■ TASK REQUIREMENTS:
All of the records should come back exactly as written.

Top of ENTRIES SHOWN

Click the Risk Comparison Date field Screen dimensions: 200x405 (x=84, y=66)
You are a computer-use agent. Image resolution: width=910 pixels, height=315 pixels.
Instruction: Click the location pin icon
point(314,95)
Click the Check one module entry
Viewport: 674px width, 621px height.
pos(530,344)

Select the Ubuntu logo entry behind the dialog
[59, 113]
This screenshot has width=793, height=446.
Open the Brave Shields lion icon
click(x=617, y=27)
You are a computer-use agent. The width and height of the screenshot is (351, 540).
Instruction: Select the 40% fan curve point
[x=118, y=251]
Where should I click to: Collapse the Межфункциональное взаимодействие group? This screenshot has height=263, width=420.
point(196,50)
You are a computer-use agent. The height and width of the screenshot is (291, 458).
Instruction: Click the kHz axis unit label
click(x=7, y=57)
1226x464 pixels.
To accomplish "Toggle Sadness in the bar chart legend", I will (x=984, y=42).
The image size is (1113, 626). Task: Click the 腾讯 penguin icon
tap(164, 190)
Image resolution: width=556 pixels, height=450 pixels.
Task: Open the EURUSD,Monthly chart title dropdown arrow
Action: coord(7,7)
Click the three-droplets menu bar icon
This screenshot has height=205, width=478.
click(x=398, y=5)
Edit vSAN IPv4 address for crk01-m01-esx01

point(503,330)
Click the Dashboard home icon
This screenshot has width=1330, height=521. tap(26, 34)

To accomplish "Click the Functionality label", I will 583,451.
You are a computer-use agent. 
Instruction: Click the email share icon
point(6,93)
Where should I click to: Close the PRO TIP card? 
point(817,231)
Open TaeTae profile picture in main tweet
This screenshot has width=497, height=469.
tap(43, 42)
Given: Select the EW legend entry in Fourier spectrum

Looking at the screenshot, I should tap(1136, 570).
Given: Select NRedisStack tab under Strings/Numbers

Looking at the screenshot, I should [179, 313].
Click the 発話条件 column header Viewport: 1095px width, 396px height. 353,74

Bottom of ENTRIES SHOWN

■ EXERCISE ANSWER:
Click the Risk Comparison Date field Screen dimensions: 200x405 (x=84, y=66)
You are a computer-use agent. Image resolution: width=910 pixels, height=315 pixels.
Instruction: Click the location pin icon
point(314,95)
Click the Check one module entry
Viewport: 674px width, 621px height.
pos(530,344)

Select the Ubuntu logo entry behind the dialog
[59, 113]
This screenshot has width=793, height=446.
Open the Brave Shields lion icon
click(x=617, y=27)
You are a computer-use agent. The width and height of the screenshot is (351, 540).
Instruction: Select the 40% fan curve point
[x=118, y=251]
Where should I click to: Collapse the Межфункциональное взаимодействие group? This screenshot has height=263, width=420.
point(196,50)
You are a computer-use agent. The height and width of the screenshot is (291, 458).
Instruction: Click the kHz axis unit label
click(x=7, y=57)
1226x464 pixels.
To accomplish "Toggle Sadness in the bar chart legend", I will (x=984, y=42).
The image size is (1113, 626). Task: Click the 腾讯 penguin icon
tap(164, 190)
Image resolution: width=556 pixels, height=450 pixels.
Task: Open the EURUSD,Monthly chart title dropdown arrow
Action: coord(7,7)
Click the three-droplets menu bar icon
This screenshot has height=205, width=478.
click(x=398, y=5)
Edit vSAN IPv4 address for crk01-m01-esx01

point(503,330)
Click the Dashboard home icon
This screenshot has width=1330, height=521. tap(26, 34)

To accomplish "Click the Functionality label", I will 583,451.
You are a computer-use agent. 
Instruction: Click the email share icon
point(6,93)
Where should I click to: Close the PRO TIP card? 
point(817,231)
Open TaeTae profile picture in main tweet
This screenshot has width=497, height=469.
tap(43, 42)
Given: Select the EW legend entry in Fourier spectrum

Looking at the screenshot, I should tap(1136, 570).
Given: Select NRedisStack tab under Strings/Numbers

Looking at the screenshot, I should [179, 313].
Click the 発話条件 column header Viewport: 1095px width, 396px height. 353,74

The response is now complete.